To facilitate the understanding of intercellular communication, great efforts have been devoted towards developing and optimizing in vitro systems that closely mimic the in vivo environment, while permitting a simplified approach. One such tool is the permeable microporous insert, a membrane substrate that was first developed in 195326 and subsequently adapted for diverse applications and studies (e.g., cell polarity27, endocytosis28, drug transport29, tissue modeling30, fertilization31, bystander effect32,33, etc.). This system permits the growth of cells with in vivo-like anatomical and functional differentiation, as well as expression of many in vivo markers34,35 that are not observed when cultured on impermeable plasticware. Furthermore, the extremely thin porous membrane (10 µm thick) permits rapid diffusion of molecules and equilibration times, which simulates the in vivo environment and permits independent cellular functioning at both the apical and basolateral cell domains. An additional advantage of the insert's utility as a TME system is its physical separation of two heterotypic cell populations grown on either side of the membrane in the same environmental conditions, while maintaining various modes of intercellular communication through the membrane pores. Though physically separated, the two cell populations are metabolically coupled via secreted elements and, as described here, also through gap-junctional channels. Additionally, by maintaining the inserts at in vivo partial oxygen tension (PO2), the model reduces the complications of oxygen and chemical gradients observed in other systems. Rather, it increases the understanding of natural mechanisms controlling the TME. Notably, the two cell populations can be easily isolated with high purity, without fluorescent tagging and/or cell sorting following extended periods of co-culture.

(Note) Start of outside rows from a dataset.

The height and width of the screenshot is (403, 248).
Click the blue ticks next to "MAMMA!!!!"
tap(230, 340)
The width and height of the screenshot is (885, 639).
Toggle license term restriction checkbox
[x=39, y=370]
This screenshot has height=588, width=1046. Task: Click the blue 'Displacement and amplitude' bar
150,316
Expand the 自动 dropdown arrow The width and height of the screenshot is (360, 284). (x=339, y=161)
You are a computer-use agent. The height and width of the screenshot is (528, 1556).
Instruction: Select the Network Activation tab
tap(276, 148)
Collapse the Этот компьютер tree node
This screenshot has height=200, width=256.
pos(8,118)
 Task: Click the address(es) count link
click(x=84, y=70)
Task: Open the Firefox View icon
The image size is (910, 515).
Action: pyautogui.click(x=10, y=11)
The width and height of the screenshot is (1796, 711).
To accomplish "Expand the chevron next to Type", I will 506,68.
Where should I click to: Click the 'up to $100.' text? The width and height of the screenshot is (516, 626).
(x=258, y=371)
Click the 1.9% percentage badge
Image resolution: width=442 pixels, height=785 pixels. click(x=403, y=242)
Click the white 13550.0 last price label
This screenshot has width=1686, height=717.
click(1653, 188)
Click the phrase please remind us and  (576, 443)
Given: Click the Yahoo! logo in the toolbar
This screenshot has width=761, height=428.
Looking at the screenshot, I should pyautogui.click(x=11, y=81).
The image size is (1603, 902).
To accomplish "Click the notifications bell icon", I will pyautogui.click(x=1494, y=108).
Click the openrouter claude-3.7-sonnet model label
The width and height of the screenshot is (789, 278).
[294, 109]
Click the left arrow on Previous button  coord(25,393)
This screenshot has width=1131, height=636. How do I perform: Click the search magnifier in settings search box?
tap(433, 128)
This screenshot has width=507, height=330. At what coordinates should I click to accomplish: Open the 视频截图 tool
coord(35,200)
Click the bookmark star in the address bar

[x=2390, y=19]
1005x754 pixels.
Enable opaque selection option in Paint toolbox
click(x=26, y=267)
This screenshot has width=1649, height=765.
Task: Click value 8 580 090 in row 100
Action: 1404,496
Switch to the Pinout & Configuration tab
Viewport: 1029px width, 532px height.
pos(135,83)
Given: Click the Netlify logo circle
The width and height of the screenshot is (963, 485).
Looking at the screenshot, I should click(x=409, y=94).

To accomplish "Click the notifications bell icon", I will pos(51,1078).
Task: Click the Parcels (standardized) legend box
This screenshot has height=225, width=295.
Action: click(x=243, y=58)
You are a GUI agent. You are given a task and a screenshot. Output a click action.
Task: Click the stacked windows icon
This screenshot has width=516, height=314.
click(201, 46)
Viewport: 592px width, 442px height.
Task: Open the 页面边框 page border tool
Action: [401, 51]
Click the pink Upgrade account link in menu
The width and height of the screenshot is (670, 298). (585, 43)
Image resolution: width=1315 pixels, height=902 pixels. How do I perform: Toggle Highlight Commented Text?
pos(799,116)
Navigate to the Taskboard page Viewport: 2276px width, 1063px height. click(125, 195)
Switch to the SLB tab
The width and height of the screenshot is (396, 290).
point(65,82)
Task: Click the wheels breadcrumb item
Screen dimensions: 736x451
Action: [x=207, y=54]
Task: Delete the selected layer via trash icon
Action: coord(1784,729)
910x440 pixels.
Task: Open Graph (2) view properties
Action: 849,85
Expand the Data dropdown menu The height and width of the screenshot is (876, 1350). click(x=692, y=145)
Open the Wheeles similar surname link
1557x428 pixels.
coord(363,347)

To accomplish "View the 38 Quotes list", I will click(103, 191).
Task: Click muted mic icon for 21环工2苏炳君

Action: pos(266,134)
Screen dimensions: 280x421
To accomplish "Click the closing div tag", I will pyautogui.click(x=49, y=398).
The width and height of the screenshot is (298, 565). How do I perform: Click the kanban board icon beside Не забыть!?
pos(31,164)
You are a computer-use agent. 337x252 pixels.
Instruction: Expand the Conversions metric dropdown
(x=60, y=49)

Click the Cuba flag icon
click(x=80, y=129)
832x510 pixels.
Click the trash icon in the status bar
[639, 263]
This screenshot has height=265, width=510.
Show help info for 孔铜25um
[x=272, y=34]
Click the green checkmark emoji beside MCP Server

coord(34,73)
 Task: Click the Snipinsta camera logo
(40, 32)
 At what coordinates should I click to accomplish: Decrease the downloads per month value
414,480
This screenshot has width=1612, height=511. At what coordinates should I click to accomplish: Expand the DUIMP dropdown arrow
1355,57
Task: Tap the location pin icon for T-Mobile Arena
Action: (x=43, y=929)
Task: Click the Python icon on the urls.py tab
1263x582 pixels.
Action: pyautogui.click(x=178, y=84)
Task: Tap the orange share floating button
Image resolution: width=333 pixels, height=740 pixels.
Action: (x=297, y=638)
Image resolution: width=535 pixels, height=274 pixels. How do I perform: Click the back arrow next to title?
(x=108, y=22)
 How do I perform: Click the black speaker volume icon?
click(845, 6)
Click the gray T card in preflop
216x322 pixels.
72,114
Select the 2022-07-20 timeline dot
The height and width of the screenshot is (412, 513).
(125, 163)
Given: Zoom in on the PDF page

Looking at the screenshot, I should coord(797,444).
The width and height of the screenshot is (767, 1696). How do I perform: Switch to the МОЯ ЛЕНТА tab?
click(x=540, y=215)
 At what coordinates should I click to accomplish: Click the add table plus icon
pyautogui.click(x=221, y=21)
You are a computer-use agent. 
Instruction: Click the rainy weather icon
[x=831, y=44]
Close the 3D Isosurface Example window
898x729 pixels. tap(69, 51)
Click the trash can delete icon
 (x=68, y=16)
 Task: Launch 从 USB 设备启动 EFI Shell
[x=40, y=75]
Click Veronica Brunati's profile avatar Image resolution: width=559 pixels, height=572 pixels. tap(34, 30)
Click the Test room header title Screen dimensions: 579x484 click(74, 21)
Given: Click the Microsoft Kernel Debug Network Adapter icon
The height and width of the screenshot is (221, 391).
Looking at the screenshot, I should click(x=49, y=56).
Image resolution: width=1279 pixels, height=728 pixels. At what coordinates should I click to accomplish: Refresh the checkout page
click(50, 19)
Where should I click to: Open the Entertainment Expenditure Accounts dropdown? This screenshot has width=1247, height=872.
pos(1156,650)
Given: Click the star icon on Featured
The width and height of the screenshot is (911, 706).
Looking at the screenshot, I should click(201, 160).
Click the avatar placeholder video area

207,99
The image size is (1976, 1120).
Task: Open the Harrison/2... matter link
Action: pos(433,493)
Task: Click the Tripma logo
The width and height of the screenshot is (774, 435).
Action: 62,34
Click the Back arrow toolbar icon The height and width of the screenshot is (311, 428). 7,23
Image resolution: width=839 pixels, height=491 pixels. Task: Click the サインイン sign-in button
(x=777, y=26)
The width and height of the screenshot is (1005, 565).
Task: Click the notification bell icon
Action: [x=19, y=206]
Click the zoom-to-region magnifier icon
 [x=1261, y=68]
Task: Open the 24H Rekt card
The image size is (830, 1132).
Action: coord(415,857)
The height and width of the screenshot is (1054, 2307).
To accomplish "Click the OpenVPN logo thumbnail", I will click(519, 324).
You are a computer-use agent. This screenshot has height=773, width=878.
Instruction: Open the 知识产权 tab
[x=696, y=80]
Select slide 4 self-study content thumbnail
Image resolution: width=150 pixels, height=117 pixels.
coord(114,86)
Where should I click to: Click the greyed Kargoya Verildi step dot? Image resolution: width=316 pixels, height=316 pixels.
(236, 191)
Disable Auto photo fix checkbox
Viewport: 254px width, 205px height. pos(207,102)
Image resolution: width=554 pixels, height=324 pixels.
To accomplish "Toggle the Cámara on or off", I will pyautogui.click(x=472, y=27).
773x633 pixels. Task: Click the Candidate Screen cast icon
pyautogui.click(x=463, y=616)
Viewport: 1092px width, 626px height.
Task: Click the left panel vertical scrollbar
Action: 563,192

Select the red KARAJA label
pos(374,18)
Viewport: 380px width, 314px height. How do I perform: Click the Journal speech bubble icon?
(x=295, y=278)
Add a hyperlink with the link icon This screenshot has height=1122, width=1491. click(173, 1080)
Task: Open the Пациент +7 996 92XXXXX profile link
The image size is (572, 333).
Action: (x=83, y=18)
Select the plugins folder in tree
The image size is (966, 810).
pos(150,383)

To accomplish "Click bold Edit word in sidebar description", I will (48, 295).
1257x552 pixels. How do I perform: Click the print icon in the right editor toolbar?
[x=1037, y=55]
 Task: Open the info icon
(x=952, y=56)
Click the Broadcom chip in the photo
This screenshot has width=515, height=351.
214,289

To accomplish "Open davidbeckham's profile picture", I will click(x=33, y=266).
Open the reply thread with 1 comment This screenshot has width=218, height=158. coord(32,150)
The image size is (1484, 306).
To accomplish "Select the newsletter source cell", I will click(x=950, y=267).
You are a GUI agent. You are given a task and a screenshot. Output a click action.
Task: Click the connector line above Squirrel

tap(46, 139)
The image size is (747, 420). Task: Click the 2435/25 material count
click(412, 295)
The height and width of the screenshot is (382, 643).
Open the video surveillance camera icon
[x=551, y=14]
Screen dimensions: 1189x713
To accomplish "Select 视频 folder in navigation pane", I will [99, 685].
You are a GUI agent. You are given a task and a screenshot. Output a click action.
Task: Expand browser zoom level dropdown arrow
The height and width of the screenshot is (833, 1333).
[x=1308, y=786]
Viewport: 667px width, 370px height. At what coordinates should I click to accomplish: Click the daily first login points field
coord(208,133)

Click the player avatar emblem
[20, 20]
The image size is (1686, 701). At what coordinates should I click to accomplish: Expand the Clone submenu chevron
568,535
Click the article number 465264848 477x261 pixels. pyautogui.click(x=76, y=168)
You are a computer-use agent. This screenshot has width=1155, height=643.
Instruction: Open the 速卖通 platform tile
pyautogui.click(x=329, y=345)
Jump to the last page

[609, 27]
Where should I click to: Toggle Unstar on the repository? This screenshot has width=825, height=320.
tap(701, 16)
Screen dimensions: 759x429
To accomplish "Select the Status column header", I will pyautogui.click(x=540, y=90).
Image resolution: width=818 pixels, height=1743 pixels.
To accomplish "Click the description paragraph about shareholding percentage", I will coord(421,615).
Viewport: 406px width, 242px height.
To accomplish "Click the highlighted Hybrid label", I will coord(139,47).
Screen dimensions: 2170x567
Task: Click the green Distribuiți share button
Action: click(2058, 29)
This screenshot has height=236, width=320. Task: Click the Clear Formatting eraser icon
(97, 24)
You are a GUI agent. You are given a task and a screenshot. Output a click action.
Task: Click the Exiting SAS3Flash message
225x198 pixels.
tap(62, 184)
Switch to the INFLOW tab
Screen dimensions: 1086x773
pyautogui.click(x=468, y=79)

Here we describe an in vitro TME protocol consisting of human breast carcinoma cells and human fibroblasts grown, respectively, on either side of a permeable microporous membrane insert, but yet in continuous bi-directional communication through the membrane pores. We show that by using membranes with different pore sizes, the contribution of a specific type of intercellular communication (e.g., secreted factors versus gap junctions) to the development of the TME can be investigated.